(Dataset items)

=== Section Start ===

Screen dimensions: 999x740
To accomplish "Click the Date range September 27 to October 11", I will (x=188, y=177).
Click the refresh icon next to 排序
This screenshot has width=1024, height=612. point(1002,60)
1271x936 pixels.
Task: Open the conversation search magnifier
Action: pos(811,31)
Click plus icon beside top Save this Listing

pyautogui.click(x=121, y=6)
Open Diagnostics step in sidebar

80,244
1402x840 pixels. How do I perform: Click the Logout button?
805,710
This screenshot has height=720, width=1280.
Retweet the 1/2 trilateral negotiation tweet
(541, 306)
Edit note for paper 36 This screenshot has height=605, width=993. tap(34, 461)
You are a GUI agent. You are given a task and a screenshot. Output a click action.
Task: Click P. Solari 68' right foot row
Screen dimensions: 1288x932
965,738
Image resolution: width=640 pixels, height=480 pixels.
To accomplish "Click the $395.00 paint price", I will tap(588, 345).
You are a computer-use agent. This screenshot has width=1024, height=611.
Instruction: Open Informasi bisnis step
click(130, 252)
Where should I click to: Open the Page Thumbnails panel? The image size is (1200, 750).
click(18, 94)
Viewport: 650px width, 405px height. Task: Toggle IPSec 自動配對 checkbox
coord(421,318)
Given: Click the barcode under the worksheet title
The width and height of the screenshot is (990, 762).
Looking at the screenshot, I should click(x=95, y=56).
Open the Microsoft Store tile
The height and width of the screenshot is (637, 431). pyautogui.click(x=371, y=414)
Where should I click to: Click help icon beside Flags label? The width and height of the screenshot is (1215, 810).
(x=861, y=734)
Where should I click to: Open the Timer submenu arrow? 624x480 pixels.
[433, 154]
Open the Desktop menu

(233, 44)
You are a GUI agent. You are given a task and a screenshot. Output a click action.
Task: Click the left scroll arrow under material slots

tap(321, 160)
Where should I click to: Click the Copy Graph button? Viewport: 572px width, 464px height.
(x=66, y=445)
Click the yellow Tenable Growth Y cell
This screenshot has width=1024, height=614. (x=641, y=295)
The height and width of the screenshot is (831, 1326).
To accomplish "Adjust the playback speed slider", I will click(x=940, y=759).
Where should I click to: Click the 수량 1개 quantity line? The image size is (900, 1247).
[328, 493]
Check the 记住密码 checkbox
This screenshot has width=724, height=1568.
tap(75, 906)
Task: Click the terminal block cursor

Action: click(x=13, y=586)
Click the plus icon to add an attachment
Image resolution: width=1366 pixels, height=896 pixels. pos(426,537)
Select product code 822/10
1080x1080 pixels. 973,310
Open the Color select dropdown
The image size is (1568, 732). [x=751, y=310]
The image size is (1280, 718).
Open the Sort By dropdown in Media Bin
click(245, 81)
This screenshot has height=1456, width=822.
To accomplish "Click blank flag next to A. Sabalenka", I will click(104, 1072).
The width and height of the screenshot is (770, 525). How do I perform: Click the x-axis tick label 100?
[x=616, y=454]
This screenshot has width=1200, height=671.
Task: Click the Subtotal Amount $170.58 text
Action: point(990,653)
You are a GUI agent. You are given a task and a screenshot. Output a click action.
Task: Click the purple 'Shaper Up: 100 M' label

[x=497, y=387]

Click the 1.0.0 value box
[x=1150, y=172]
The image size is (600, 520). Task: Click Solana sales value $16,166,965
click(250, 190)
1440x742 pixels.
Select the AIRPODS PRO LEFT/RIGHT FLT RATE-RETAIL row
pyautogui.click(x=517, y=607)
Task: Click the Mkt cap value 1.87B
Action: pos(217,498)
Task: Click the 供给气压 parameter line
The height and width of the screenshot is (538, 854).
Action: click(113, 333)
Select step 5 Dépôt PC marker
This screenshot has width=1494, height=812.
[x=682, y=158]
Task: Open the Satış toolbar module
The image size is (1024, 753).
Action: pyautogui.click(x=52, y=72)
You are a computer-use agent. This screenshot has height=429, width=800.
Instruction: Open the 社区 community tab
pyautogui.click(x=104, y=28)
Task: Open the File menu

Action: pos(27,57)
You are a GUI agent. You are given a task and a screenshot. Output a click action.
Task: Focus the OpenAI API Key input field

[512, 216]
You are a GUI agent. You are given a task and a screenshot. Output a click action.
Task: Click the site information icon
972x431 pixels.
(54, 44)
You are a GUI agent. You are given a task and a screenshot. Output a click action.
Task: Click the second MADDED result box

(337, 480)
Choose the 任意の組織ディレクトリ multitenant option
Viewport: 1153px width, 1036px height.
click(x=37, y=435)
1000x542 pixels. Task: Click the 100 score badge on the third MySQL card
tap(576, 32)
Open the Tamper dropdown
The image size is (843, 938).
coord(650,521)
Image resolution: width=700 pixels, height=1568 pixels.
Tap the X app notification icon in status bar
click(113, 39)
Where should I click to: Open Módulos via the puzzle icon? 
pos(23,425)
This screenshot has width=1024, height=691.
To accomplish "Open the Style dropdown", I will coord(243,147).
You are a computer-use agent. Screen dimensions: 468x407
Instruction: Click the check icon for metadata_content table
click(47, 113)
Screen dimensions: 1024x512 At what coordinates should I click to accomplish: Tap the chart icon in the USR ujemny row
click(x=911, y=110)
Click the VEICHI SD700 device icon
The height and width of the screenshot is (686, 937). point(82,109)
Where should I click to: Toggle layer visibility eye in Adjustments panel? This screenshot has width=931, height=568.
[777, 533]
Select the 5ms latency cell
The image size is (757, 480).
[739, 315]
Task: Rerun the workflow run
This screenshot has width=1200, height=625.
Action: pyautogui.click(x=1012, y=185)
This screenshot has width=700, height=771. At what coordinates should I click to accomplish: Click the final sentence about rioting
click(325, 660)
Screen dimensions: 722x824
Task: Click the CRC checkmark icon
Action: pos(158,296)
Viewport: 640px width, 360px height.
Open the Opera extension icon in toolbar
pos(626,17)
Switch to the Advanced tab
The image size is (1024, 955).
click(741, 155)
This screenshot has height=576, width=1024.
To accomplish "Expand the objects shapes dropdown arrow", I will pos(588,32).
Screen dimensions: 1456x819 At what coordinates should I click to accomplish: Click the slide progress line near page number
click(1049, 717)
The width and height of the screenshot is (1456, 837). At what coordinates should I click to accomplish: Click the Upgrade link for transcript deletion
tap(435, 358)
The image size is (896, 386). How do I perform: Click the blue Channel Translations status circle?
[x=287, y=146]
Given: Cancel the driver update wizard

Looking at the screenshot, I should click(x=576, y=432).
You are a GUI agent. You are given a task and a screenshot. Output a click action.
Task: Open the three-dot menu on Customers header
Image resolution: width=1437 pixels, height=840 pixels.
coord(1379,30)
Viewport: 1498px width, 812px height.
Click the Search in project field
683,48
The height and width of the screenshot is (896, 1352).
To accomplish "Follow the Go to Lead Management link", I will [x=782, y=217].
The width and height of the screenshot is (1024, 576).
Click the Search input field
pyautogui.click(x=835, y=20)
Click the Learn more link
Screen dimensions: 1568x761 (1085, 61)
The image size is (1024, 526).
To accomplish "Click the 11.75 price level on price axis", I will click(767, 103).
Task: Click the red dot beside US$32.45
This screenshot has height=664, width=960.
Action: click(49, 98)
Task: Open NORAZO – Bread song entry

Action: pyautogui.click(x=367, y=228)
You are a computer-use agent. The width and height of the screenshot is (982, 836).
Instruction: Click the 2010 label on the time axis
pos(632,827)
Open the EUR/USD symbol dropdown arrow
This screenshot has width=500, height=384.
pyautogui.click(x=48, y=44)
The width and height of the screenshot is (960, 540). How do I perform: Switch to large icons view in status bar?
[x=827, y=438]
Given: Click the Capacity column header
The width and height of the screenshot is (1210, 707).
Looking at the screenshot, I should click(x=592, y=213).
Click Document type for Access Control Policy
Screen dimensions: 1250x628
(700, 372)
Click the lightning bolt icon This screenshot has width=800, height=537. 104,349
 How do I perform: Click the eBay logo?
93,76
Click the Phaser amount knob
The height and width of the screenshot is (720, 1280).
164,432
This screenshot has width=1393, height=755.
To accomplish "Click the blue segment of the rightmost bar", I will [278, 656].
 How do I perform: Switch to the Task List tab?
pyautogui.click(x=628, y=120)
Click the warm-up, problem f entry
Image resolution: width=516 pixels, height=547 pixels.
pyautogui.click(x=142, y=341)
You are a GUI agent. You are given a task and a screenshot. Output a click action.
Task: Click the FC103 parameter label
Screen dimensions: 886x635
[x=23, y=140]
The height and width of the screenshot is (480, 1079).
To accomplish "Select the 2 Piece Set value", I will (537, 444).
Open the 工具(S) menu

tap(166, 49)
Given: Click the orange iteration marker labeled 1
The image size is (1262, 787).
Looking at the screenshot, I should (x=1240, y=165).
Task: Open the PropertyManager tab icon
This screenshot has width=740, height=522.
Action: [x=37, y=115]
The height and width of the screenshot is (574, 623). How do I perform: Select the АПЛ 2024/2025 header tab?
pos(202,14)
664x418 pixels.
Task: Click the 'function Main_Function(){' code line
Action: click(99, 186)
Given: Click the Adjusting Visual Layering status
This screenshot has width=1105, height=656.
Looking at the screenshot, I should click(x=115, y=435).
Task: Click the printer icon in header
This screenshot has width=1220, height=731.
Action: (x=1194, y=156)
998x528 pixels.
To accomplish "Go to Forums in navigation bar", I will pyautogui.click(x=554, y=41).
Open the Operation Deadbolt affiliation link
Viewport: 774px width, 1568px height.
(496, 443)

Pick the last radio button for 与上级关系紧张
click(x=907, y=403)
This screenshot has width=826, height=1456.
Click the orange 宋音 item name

=== Section End ===

Out of the data above, give again only the lines starting at the one holding "1000x542 pixels. Task: Click" and ending at the one holding "Viewport: 640px width, 360px height.", unchanged.

1000x542 pixels. Task: Click the 100 score badge on the third MySQL card
tap(576, 32)
Open the Tamper dropdown
The image size is (843, 938).
coord(650,521)
Image resolution: width=700 pixels, height=1568 pixels.
Tap the X app notification icon in status bar
click(113, 39)
Where should I click to: Open Módulos via the puzzle icon? 
pos(23,425)
This screenshot has width=1024, height=691.
To accomplish "Open the Style dropdown", I will coord(243,147).
You are a computer-use agent. Screen dimensions: 468x407
Instruction: Click the check icon for metadata_content table
click(47, 113)
Screen dimensions: 1024x512 At what coordinates should I click to accomplish: Tap the chart icon in the USR ujemny row
click(x=911, y=110)
Click the VEICHI SD700 device icon
The height and width of the screenshot is (686, 937). point(82,109)
Where should I click to: Toggle layer visibility eye in Adjustments panel? This screenshot has width=931, height=568.
[777, 533]
Select the 5ms latency cell
The image size is (757, 480).
[739, 315]
Task: Rerun the workflow run
This screenshot has width=1200, height=625.
Action: pyautogui.click(x=1012, y=185)
This screenshot has width=700, height=771. At what coordinates should I click to accomplish: Click the final sentence about rioting
click(325, 660)
Screen dimensions: 722x824
Task: Click the CRC checkmark icon
Action: pos(158,296)
Viewport: 640px width, 360px height.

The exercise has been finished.